[Work instructions]
Pick out each line in the listing below that contains the word "This", and copy those lines.

[Records to process]
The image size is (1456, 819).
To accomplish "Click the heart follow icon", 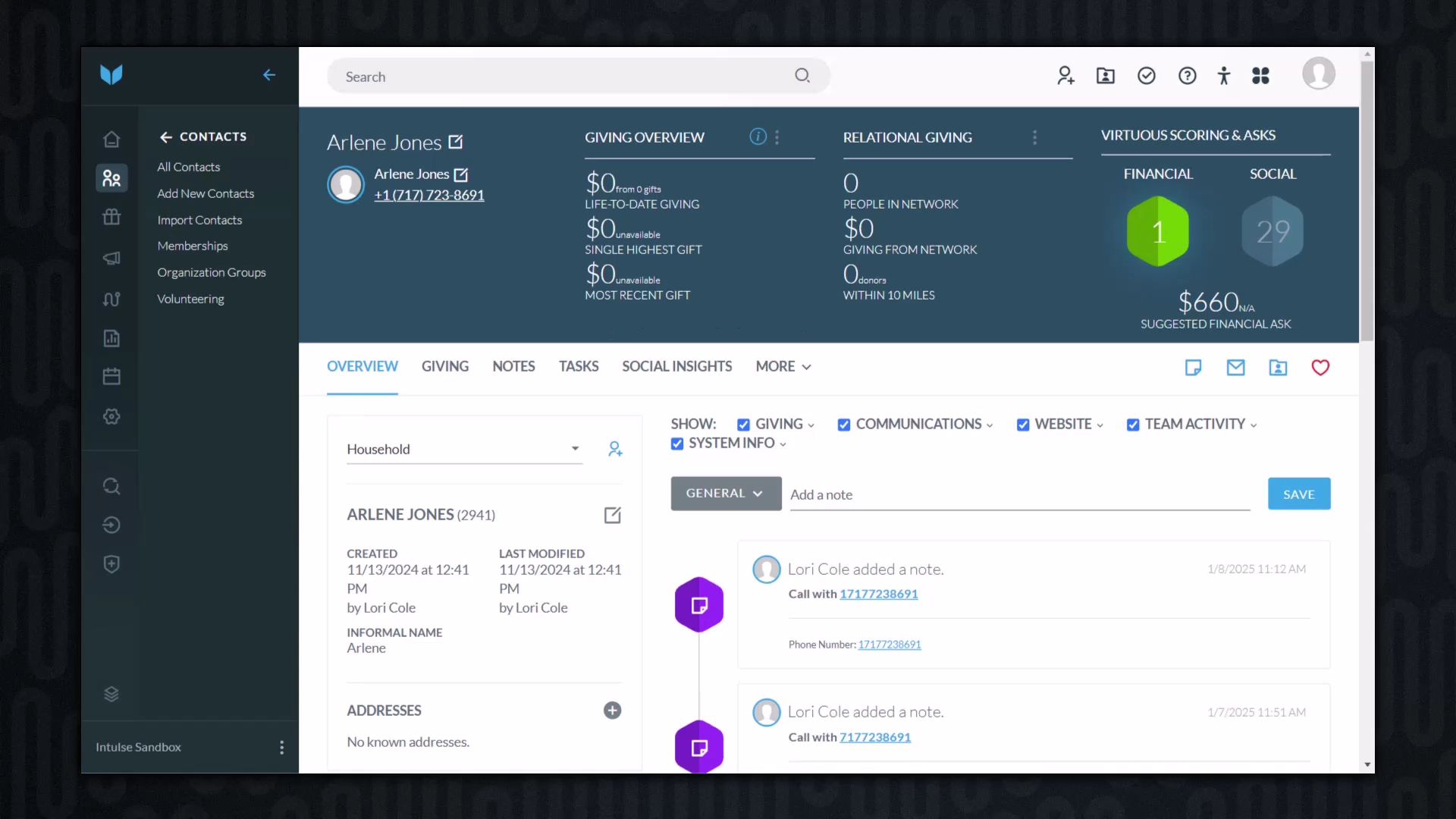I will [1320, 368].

---

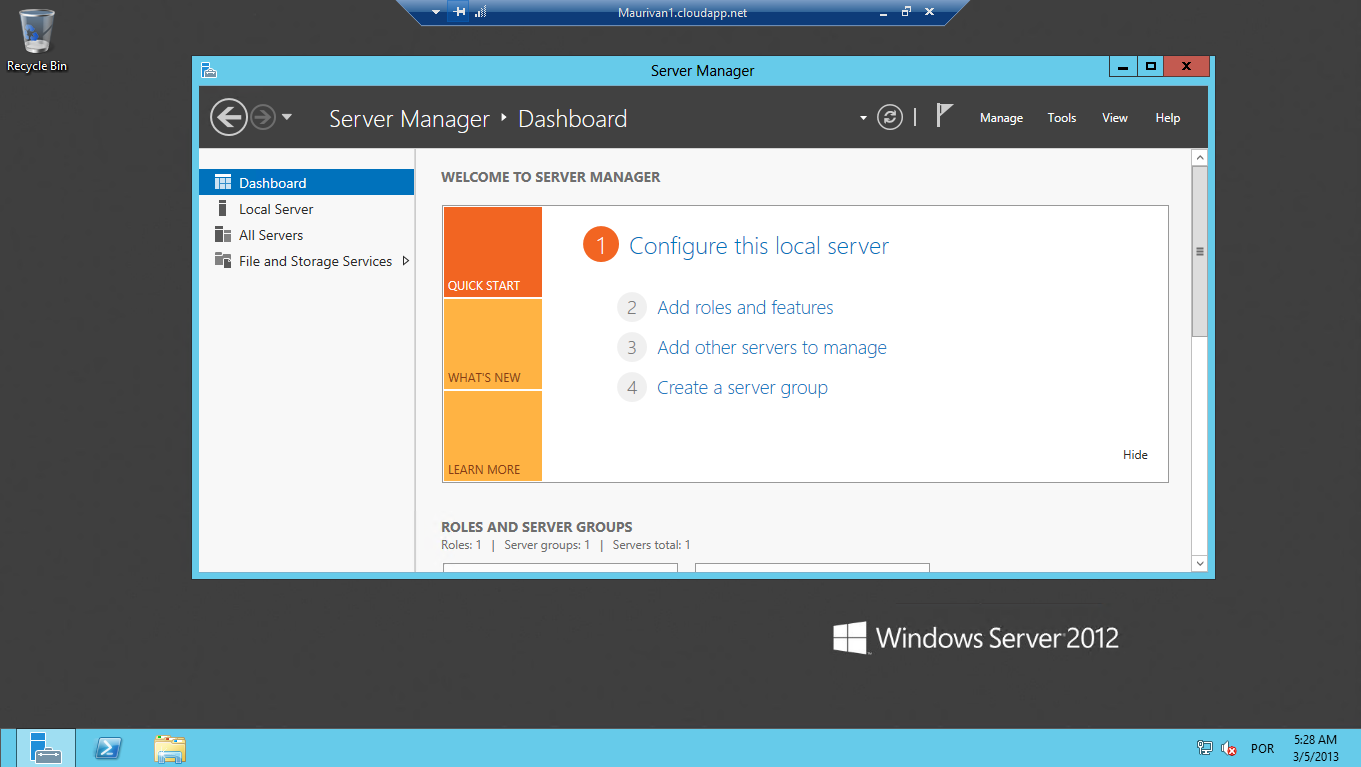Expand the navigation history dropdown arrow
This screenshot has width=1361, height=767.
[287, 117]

[Solved exercise]
This screenshot has width=1361, height=767.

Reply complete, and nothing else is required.